Program that paid hospitals to adopt electronic records delivers dramatic results

Incentives paid to hospitals to implement electronic health records appear to have paid off, with adoption rates 8 percentage points higher per year over five years for those that were eligible for the payments compared with those that were not, University of Michigan research shows.

The study led by Julia Adler-Milstein, associate professor at the U-M School of Information and School of Public Health, and a colleague from Harvard University looked at data from 4,268 incentive-eligible and 851 ineligible hospitals from 2008 to 2015, before and after the incentives were implemented.

They found that eligible annual rates for electronic record systems went from 3.2 percent before incentives to 14.2 percent after, while facilities that were ineligible for the incentives increased EHR adoption rates from 0.1 percent to 3.3 percent during the same period.

“Our findings reinforce the common notion that incentives work and we now know that’s true for health IT infrastructure,” Adler-Milstein said. “So where market failures exist, and given the current political interest in infrastructure investment, incentives should perhaps be more widely used.”

The findings are reported in the August issue of Health Affairs.

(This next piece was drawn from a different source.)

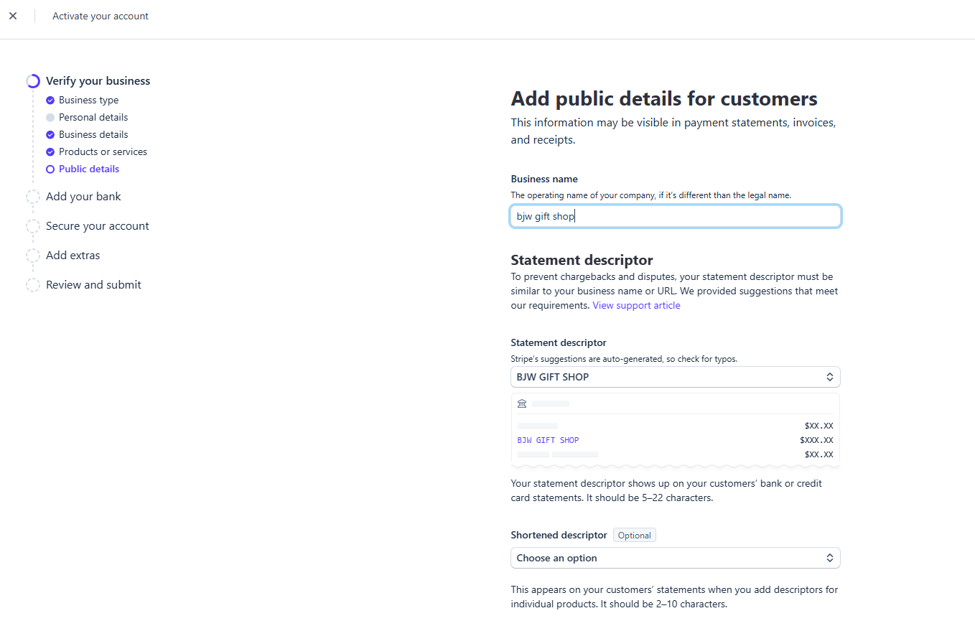The height and width of the screenshot is (626, 975).
Task: Close the Activate your account dialog
Action: tap(13, 16)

The Health Information Technology for Economic and Clinical Health Act of 2009 (HITECH) provided incentives to acute care hospitals to adopt , with a goal to improve the quality and efficiency of care. The federal government has paid these hospitals about $21 billion in incentives to accelerate adoption of the technology.

Some have argued that hospitals might have adopted EHRs on their own without government incentives, but the research shows that the 2009 HITECH Act drove a significant amount of EHR adoption among hospitals that would not have happened otherwise, Adler-Milstein said.

While the results show that, over the five years, incentives moved the nation’s hospitals past the halfway mark toward nationwide adoption, what is not answered fully is if the amount spent by the government represents a good value for the buck, she said.

“It’s a bit hard to say because value is in the eye of the beholder. I personally believe that, while it may not feel like money well spent right now (given the many challenges with EHRs), it will a decade from now as we continue to work to improve them,” she said. “And we will see HITECH as the catalyst that started the U.S. health care system’s IT transformation.”